Alison Griffith is a professor Emerita at York University in Toronto, Canada. She has published four books and numerous articles in the area of Institutional Ethnography, focusing particularly on mothering work for mass compulsory schooling and the implications of neoliberalism for front line workers. Currently, she is completing a book on Institutional Ethnography with Dorothy E Smith. She has begun to explore ways of bringing institutional ethnographic research to bear reconciliation issues between settlers and first peoples, particularly in the Comox Valley/Komox Nation.
Mitchell McLarnon is a doctoral student, researcher, gardener, and course lecturer at McGill University. He serves on the executive council for the Canadian Association of Curriculum Studies and on the editorial board of Pathways: The Ontario Journal of Outdoor Education. In recent years, he has worked as an instructor at the University of Edinburgh and has held research contracts at Dalhousie University and the University of PEI. His research interests include masculinity, gender, social justice, participatory and arts-based educational research methodologies, environmental education, and multiliteracies. Along with his academic pursuits, he also coaches the sport of canoe/kayak at the Pointe-Claire Canoe Club and dedicates several hours a week to music and the arts.

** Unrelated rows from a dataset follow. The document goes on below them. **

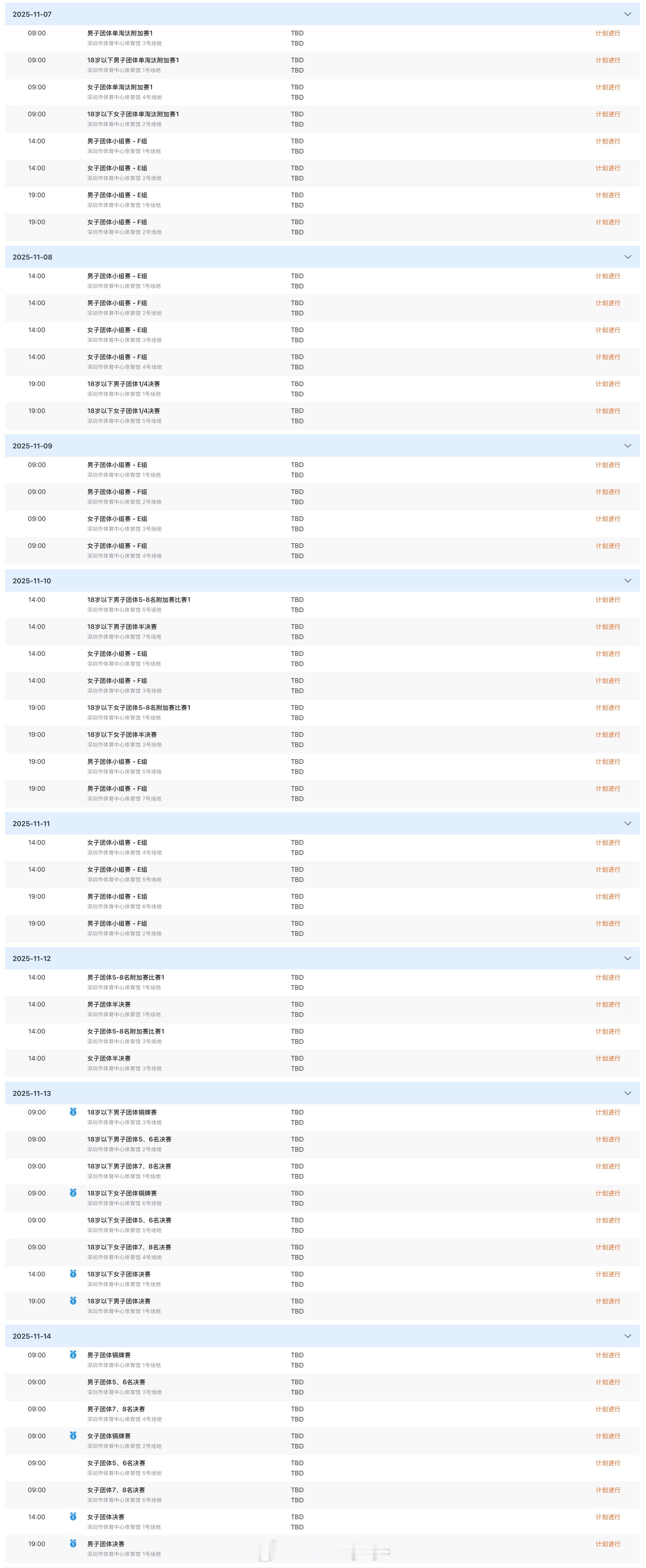The width and height of the screenshot is (646, 1568).
Task: Click 计划进行 status for 18岁以下男子团体1/4决赛
Action: point(608,384)
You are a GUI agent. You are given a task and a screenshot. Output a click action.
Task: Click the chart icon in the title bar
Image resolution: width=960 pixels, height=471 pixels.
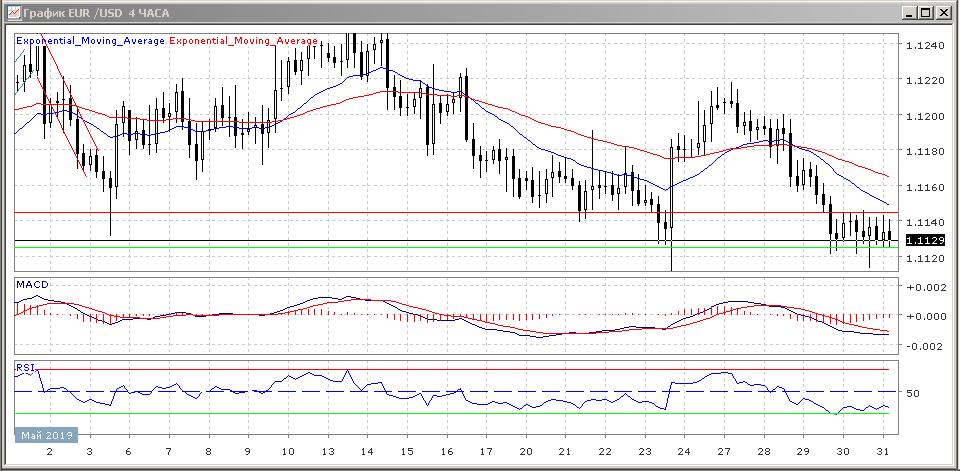(13, 13)
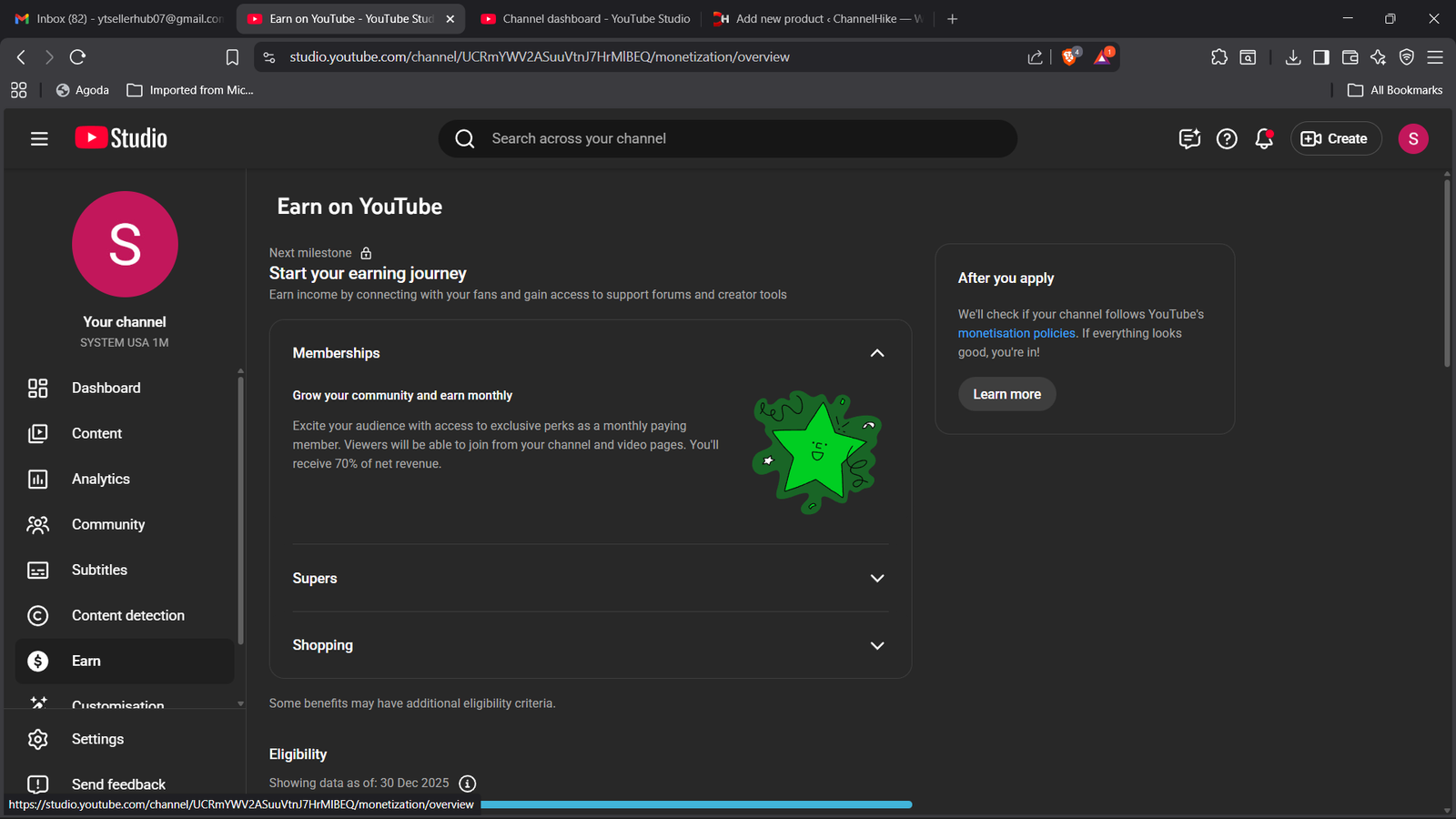Click the browser reload page icon
This screenshot has width=1456, height=819.
click(x=78, y=56)
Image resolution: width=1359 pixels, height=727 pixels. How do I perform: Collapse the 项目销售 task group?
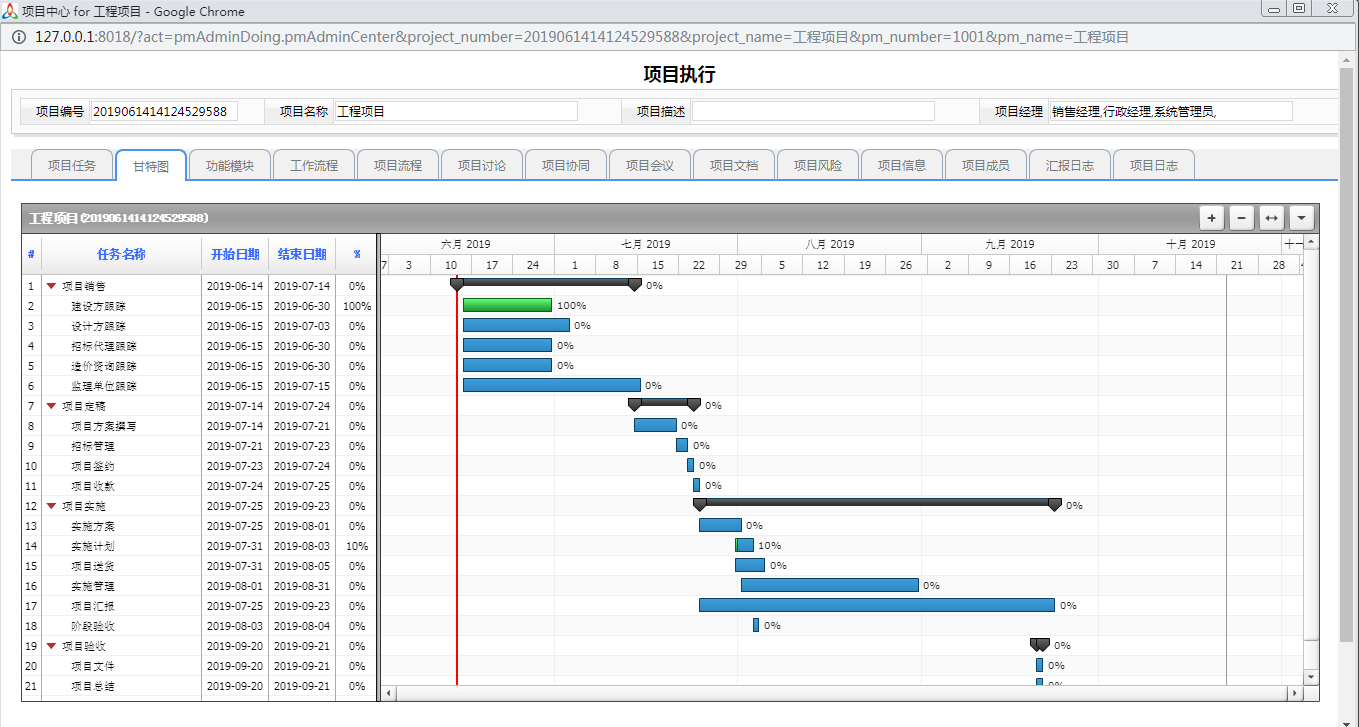51,286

Dr. Naomi Nicholls is an assistant professor in the Faculty of Education at McGill. Her research shows how a range of social inequalities including homelessness and housing insecurity, criminalization, school failure and attrition, and reduced labour market participation are shaped by social relations, organized across intersecting institutional, and social contexts. She also uses institutional ethnography to understand how social innovation, knowledge-to-action and collective impact processes work in practice and as such, how these social practices can be enhanced to produce just outcomes.